Berdasarkan catatan Kementerian Keuangan, setoran PPN dan PPnBM sampai dengan Juni 2025 secara bruto bahkan masih terkontraksi 4,5% dengan nilai hanya sebesar Rp 443,93 triliun. Sedangkan secara neto ambruk lebih dalam, yakni minus 19,7% dengan nilai yang terkumpul hanya Rp 267,27 triliun.
"Salah satu indikator yang menunjukkan bahwa konsumsi itu terjadi dari PPN, karena setiap beli kopi dan sebagainya itu pasti akan terefleksikan dari penerimaan PPN. Namun, kita tidak menemukan itu," tegas Jahen.
Anomali selanjutnya ialah dari sisi investasi yang disebut menjadi pendorong utama pertumbuhan ekonomi pada kuartal II-2025. Investasi yang tergambar dari pembentukan modal tetap bruto atau PMTB memang mampu tumbuh hingga 6,99% meski share nya terhadap PDB hanya 27,83%.
Sayangnya, Jahen menegaskan data purchasing manager's index (PMI) pada saat itu malah tengah dalam fase terkontraksi seiring dengan data indeks keyakinan konsumen (IKK) yang juga dalam posisi melemah meski masih dalam zona optimistis.
Data PMI kuartal II-2025 konsisten di bawah titik tengah 50, yakni 46,7, 47,4, dan 46,9 selama periode April-Juni 2025. Sementara itu, angka IKK Berdasarkan data Bank Indonesia, Indeks Keyakinan Konsumen pada Juni 2025 tercatat sebesar 117,8, hanya sedikit meningkat dari 117,5 pada Mei 2025.
"Kalau di teori, saat ekspektasi ke depan akan melambat, perekonomian akan memburuk, orang biasanya akan mengurangi konsumsi durable goods, dia gak akan beli mobil dan sebagainya. Tapi orang mungkin akan banyak saving," ujar Jahen.
Selain itu, ia menegaskan saat data BPS menunjukkan investasi malah bergeliat selama kuartal II-2025 bahkan melesat tinggi, justru yang terjadi di lapangan tengah maraknya PHK di Indonesia. Asosiasi Pengusaha Indonesia (Apindo) mencatat 150 ribu pekerja telah terkena PHK selama Januari hingga Juni 2025.
"Kalau misal pengusaha melihat di lapangan kayaknya susah nih buat jual barang, tapi indikator ekonomi bilang positif siapa yang perlu kita percaya ini pasti akan pengaruhi ekspektasi dan decision dari banyak pelaku usaha di Indonesia," tutur Jahen.

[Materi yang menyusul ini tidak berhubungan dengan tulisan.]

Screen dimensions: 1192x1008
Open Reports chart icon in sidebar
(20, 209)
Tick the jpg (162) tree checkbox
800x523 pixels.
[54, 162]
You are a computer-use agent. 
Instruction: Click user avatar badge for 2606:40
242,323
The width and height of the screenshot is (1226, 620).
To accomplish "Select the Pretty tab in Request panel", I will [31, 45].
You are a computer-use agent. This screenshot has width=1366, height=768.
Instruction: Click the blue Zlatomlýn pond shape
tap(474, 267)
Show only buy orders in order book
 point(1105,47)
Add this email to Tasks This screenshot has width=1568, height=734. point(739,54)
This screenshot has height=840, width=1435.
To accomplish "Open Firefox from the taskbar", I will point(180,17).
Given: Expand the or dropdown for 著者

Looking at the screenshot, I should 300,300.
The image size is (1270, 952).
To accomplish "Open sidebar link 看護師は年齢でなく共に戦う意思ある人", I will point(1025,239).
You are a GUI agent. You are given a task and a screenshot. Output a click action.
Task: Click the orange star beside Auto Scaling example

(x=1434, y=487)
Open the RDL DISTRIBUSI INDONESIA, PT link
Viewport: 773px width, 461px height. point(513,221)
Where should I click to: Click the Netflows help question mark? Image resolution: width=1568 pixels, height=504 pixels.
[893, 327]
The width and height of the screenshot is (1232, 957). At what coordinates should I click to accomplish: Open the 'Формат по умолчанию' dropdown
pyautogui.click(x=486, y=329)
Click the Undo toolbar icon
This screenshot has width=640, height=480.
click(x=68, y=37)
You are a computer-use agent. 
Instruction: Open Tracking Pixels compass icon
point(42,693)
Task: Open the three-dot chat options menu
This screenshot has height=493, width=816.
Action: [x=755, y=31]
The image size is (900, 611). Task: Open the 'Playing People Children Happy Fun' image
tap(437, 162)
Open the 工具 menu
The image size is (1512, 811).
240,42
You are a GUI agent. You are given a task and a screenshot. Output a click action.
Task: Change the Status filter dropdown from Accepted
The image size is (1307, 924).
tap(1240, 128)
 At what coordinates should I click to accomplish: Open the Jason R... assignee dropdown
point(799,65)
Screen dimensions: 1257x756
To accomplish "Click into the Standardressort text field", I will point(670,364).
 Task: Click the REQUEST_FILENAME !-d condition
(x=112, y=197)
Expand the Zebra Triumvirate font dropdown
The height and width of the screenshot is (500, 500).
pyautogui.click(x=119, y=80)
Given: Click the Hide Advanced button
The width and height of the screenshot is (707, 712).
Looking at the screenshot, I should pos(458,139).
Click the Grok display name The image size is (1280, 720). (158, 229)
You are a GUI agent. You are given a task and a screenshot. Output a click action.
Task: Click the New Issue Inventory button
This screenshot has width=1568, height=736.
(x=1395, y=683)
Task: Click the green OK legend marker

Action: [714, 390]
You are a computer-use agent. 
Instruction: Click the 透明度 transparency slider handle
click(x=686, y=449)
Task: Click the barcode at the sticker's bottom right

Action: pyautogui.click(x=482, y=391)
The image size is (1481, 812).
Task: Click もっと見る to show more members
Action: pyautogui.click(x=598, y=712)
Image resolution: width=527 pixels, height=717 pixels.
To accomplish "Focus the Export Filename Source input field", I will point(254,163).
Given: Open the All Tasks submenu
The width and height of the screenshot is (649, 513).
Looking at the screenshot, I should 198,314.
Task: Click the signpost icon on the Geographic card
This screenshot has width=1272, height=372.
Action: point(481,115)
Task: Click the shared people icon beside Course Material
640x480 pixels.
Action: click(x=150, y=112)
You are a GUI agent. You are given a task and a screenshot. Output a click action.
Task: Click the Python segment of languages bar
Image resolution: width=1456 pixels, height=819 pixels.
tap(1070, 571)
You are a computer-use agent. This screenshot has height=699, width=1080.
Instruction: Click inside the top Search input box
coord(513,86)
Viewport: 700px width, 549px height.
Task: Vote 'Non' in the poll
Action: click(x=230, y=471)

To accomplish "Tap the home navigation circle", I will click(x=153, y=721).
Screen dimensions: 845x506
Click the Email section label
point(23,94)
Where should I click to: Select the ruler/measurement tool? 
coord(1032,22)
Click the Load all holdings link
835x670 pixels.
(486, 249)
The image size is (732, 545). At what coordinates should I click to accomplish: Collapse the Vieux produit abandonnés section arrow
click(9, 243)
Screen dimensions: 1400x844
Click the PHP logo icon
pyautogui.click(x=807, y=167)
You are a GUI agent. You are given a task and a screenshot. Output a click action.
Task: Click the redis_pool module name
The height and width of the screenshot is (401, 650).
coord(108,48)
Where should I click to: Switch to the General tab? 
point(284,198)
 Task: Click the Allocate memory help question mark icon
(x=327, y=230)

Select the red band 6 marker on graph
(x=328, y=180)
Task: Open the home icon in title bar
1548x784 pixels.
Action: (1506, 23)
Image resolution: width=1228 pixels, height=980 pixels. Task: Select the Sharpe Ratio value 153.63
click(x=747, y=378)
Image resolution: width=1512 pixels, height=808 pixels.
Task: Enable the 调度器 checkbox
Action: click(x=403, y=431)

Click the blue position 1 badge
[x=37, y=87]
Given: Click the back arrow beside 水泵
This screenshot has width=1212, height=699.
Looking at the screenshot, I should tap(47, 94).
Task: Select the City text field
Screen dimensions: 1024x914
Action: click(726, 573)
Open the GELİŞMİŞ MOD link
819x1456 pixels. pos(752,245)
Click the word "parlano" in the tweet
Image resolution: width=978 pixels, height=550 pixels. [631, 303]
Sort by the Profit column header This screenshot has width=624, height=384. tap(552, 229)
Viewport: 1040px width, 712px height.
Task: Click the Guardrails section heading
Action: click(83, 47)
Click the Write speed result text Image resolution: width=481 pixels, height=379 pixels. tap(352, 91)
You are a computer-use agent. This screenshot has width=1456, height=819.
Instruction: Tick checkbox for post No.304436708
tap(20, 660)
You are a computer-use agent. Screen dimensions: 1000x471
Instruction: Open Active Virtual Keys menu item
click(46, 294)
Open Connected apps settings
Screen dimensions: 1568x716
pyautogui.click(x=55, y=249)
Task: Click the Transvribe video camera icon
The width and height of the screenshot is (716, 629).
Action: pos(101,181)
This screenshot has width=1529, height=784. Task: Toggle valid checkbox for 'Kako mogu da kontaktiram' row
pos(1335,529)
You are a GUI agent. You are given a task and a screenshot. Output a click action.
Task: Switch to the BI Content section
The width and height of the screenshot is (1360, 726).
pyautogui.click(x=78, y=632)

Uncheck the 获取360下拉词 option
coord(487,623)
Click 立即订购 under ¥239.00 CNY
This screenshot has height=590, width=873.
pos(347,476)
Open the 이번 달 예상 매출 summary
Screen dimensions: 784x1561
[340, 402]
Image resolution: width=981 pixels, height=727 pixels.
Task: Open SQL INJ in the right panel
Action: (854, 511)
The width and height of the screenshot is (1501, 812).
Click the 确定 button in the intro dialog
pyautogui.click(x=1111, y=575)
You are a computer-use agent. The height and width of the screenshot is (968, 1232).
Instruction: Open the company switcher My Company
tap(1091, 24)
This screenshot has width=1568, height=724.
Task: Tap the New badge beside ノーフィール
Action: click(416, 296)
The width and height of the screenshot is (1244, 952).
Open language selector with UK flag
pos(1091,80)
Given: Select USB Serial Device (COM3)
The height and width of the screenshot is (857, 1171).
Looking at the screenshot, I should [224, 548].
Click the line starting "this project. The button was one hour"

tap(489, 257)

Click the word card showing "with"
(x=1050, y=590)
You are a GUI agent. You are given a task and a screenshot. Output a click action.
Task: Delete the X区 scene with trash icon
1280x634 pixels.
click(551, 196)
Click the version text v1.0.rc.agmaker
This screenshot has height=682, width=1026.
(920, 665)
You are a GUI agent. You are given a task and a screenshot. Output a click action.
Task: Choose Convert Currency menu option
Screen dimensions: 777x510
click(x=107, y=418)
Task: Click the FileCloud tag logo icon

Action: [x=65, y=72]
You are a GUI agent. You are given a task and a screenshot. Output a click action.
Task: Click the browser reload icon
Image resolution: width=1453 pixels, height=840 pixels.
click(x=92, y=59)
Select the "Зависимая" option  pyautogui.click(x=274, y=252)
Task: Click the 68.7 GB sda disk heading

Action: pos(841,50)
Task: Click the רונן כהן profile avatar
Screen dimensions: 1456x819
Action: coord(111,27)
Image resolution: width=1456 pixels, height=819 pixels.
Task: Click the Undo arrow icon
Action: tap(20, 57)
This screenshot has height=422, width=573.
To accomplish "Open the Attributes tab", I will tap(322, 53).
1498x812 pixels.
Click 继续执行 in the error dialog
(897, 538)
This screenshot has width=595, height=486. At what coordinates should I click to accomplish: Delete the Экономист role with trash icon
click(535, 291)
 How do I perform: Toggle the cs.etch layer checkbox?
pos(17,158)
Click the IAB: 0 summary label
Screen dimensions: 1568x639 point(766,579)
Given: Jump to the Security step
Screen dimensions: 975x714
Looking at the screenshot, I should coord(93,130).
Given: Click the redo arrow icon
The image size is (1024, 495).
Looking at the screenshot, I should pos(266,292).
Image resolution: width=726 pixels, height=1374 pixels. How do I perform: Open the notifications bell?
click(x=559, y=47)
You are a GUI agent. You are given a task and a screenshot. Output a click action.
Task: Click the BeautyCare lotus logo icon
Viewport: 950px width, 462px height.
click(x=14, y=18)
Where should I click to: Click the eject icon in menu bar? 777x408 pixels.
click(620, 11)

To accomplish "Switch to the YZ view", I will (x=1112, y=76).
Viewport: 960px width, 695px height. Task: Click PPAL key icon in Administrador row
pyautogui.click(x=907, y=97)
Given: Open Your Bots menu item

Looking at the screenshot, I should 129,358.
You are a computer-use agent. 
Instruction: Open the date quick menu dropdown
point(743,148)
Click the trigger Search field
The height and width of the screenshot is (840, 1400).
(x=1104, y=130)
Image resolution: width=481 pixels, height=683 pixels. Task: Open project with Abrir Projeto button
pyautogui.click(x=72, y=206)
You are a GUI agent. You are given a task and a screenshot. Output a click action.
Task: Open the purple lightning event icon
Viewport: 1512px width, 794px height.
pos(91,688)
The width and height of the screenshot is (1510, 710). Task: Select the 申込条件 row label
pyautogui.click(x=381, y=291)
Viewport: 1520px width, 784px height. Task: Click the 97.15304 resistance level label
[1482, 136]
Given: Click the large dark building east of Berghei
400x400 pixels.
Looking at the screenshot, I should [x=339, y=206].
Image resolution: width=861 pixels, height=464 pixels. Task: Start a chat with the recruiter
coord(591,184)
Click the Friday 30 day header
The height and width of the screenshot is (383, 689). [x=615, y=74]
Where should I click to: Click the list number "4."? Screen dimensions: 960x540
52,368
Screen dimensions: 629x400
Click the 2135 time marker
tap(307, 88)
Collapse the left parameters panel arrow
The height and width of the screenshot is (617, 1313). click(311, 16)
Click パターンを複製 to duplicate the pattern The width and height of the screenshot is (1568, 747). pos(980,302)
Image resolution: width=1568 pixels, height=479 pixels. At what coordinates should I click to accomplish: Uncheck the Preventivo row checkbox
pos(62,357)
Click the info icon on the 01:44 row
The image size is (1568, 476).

Terlepas dari Itu, Jahen menganggap, bisa saja BPS memiliki metodologi baru dalam menghitung PDB dan memiliki informasi data yang tidak pernah disampaikan ke publik ataupun kalangan akademisi sehingga pertumbuhan ekonomi kuartal II-2025 datanya bisa jauh melampaui proyeksi konsensus.
Namun, perubahan ini menurutnya menjadi sangat krusial untuk disampaikan secara gamblang atau terbuka dan jelas supaya faktor kepercayaan tidak semakin menyusut terhadap data-data yang dirilis pemerintah.
"Jadi ini perlu di-address dengan baik secara luas agar mereka bisa percaya ini tidak ada manipulasi dan sebagainya. Sekali trust itu hilang enggak hanya domestik yang kehilangan, tapi juga investors karena mereka pasti punya data sendiri," papar Jahen.
Di sisi lain, data yang secara transparan dipublikasikan juga menjadi sangat penting disampaikan ke publik supaya kebijakan pemerintah dalam mengelola ekonomi bisa terkawal dengan baik dan tidak menyia-nyiakan uang pajak untuk kebijakan yang keliru.
"Ini jadi akan sangat krusial nanti dan saya rasa pemerintah harusnya aware kalau data tidak merefleksikan realita di lapangan, kebijakan yang diambil lagi-lagi akan sangat menyia-nyiakan pajak kita," ungkapnya.